Member of the Saskatchewan Legislative Assembly for North Battleford
- In office 20 October 1986 – 1 July 1996
- Preceded by: Myles Morin
- Succeeded by: Jack Hillson

Member of Parliament for The Battlefords—Meadow Lake
- In office 18 February 1980 – 4 September 1984
- Preceded by: Terry Nylander
- Succeeded by: John Kenneth Gormley

Personal details
- Born: 8 July 1950 (age 75) Meadow Lake, Saskatchewan, Canada
- Party: New Democratic Party
- Spouse: Mona Jane Karpenko (m. 6 November 1971)
- Profession: consultant, political assistant

= Douglas Anguish =

Canadian politician

Douglas Keith Anguish (born 8 July 1950) was a Canadian politician, consultant and political assistant. He served as a New Democratic Party member of the House of Commons of Canada.

He was elected at The Battlefords—Meadow Lake electoral district in the 1980 federal election and served in the 32nd Canadian Parliament.

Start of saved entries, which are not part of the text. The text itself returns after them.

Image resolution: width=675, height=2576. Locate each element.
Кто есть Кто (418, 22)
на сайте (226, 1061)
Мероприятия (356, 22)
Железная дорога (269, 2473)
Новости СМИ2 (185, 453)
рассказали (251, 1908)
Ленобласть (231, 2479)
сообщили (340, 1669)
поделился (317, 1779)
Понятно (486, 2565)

He left politics following the 1984 federal election in which he was defeated by John Kenneth Gormley of the Progressive Conservative party.

In the 1986 Saskatchewan provincial election, Anguish won the North Battleford riding for the provincial NDP. He was re-elected there in 1991 when the NDP's Roy Romanow became premier. Anguish was re-elected in 1995, then resigned from provincial politics and his cabinet position on 1 July 1996 to seek other work.